Most medium to large sized businesses have a reporting solution that provides timely financial information in a user-friendly format for sales people, managers and customers. Usually, the “solution” is a dedicated reporting employee who manually queries source databases for statistical data.
This paper offers two software specific solutions to overcome limitations exposed in Microsoft SQL Server’s Reporting Services. These solutions offer the benefit of providing employees with the ability to quickly generate dynamic report templates and focus their energy on future enhancements instead of continuous maintenance.
(Note: This article applies to Microsoft SQL Server Reporting Services 2000 w/SP4.)
Microsoft SQL Server Reporting Services provides the development environment needed to develop report templates and to parse, retrieve and display the data through Internet Information Server (IIS).
The Reporting Services development environment is a Visual Studio (VS) application that provides report specific methods and functions, including two-dimensional tables, multi-dimensional matrices, list boxes, dropdown selection boxes and other visual report tools.
Reports are created with VS, uploaded to the Reporting Services server and then accessed through IIS by end-users.
Management of developed reports is restricted to the Reporting Services Web site, which lets you configure scheduled report deliveries through subscriptions, manage the security of individual reports and display basic information.
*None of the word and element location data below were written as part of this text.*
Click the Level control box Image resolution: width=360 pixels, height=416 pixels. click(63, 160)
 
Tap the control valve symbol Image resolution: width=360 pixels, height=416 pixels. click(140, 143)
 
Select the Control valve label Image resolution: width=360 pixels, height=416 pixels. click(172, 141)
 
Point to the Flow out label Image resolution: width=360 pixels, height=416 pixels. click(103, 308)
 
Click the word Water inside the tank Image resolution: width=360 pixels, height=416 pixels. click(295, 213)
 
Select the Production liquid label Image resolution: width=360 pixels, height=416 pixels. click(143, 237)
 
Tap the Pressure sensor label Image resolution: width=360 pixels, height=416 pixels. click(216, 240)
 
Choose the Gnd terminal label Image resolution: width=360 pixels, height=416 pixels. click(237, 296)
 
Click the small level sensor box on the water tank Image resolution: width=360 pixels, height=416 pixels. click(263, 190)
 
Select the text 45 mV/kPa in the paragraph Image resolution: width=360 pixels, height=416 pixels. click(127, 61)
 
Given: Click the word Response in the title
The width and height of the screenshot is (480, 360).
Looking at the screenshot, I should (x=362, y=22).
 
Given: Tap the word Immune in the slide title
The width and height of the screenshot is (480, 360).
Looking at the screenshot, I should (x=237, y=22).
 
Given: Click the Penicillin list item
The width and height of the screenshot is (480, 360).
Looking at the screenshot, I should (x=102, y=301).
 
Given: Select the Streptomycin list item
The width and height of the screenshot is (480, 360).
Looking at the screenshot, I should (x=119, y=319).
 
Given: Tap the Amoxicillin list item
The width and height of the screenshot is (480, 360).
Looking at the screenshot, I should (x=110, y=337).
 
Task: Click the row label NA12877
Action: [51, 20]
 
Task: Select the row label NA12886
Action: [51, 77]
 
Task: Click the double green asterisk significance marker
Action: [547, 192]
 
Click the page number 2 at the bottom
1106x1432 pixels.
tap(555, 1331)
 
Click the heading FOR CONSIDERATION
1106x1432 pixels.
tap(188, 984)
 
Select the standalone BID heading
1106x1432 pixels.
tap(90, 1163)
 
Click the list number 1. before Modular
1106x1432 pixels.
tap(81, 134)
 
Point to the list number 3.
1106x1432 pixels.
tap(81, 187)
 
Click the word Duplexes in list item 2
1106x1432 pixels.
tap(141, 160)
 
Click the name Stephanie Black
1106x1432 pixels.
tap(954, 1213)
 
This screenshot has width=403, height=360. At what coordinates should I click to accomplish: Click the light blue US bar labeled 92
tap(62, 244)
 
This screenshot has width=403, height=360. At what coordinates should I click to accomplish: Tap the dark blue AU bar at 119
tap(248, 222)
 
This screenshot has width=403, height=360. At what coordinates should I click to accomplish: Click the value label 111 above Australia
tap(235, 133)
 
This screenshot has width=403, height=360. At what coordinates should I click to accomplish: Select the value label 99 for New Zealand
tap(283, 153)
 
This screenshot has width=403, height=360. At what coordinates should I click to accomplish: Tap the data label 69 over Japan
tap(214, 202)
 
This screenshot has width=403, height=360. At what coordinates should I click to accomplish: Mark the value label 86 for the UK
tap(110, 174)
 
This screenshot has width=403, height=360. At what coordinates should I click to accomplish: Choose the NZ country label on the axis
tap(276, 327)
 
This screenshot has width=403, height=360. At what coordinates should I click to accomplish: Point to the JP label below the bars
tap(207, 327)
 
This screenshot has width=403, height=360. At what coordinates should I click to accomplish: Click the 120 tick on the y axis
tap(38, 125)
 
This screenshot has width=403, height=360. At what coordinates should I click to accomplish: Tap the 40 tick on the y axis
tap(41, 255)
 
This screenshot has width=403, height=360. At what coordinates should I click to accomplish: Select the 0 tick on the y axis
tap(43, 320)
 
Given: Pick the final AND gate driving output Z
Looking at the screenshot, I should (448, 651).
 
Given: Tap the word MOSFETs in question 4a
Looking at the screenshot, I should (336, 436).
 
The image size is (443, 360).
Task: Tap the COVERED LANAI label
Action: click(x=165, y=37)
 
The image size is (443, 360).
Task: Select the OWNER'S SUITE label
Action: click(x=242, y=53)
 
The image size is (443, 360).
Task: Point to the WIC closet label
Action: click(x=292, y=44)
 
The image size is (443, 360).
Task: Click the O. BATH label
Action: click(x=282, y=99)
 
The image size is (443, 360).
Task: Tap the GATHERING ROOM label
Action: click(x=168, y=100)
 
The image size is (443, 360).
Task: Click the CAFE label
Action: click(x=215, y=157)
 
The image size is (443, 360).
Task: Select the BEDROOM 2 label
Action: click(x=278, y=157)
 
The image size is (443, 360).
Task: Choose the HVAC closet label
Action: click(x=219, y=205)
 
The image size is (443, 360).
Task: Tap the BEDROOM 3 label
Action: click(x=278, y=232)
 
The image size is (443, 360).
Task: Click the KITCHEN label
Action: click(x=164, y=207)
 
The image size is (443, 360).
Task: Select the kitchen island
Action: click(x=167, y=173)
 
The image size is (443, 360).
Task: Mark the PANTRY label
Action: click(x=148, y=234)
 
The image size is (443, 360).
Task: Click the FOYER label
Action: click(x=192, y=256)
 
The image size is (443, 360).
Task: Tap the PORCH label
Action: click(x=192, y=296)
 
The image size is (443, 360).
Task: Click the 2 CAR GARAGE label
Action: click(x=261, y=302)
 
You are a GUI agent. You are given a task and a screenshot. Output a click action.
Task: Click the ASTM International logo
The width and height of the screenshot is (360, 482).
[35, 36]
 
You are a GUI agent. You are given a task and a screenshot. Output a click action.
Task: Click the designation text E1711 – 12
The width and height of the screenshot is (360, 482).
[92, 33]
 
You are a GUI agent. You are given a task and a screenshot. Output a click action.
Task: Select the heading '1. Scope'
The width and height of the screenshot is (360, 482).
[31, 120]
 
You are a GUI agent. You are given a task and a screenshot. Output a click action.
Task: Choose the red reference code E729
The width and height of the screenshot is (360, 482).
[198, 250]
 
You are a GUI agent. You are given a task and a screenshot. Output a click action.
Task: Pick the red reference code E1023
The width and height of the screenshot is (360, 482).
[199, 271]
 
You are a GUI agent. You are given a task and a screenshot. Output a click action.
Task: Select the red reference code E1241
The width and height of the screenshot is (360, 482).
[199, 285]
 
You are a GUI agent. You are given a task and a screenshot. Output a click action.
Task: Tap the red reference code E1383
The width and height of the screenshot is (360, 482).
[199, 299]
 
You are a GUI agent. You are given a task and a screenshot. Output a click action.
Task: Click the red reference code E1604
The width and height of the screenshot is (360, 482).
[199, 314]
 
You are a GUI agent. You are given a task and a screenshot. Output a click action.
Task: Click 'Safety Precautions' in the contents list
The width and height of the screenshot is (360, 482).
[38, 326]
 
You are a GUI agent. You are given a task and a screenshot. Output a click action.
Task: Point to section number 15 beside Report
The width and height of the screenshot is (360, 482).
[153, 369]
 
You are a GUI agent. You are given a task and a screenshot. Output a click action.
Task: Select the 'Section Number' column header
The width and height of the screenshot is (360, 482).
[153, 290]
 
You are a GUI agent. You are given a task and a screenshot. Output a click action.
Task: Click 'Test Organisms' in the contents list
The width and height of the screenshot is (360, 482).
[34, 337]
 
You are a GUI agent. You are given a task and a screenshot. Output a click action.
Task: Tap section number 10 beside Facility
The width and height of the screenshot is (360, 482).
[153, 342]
Bug fixes, enhancements or further development must take place within the development environment.
To understand the restrictions inherent in Reporting Services, one must have an understanding of the customer’s report requirements. In most cases, the tools and methods provided by Reporting Services are sufficient to author typical reports. However, in specific circumstances the report requirements can eclipse the built-in tools and methods. One of these specific circumstances occurs when the source data on which a report depends consists of multidimensional data, such as the data retrieved from OLAP cubes. This data is often horizontally dynamic, which means that the number, format and name of the columns in an explicitly named, two-dimensional result set can be different from any other result set within the same report.
For example, in a standard table format, rows represent individual entities, whereas columns represent characteristics of the rows. In an “Inkjet Product” table, each row may denote an individual hardware component, such as a printer cartridge. Each column in that row would denote a characteristic of that component, such as “manufacturing date,” “size” or “cost.” In a “LaserJet Product” table, there may be similar columns, but there may also be additional columns to denote different characteristics.
In multidimensional structures, we are nesting these separate datasets hierarchically. Each product may belong to a product category, a product line, a sales channel or a geographic region. We are also nesting these datasets within a time hierarchy, which adds the key limitation that my solutions will resolve.
Fig. 1 In this example of a nested product hierarchy, “A” is the top level of the Product Line, “B” is the Product Category, “C” is the Product Sales Motion, “D” is the Product SKU and “E” is the current inventory. Each D-level Product SKU could belong to any, all or none of the C-level Sales Motions.
The limitation of Reporting Services appears when the concept of a “rolling average” or “rolling window” is introduced. This concept is quite simple and very common in financial reports. Basically, the idea is to provide a dataset that encompasses data from an ever-changing range of dates. If I were to ask for a list of the dates included in the “Last 13 weeks of sales,” the result set would be a static list: “2005 Week 50,” “2005 Week 51,” “2005 Week 52,” “2006 Week 1,” “2006 Week 2,” and so on. If I were to ask for the same list a month from now, it would be different: “2005 Week 50” would fall off the list and a new one would be added.
Fig. 2 In this report of the “Last 4 Weeks,” each date in column “A,” “B,” “C” and “D” are valid today. But what about a week from now? Column A would no longer be the oldest, or appear on the report. Each column and its corresponding data rows shift to the left each week.
A Reporting Services template does not allow for this. When a report is requested and rendered through Reporting Services, a dataset is retrieved from the database. At this point, the dataset is a table with statically named columns based on the data available in the OLAP cube at the exact time the report is made, so each time you render the report, the columns could potentially change.
This limitation would make manual authoring imperative for a report with horizontally dynamic datasets. For each time period, an employee must manually edit the report definition to include the latest date and remove the oldest date. Then the employee must re-render and upload the newly modified report.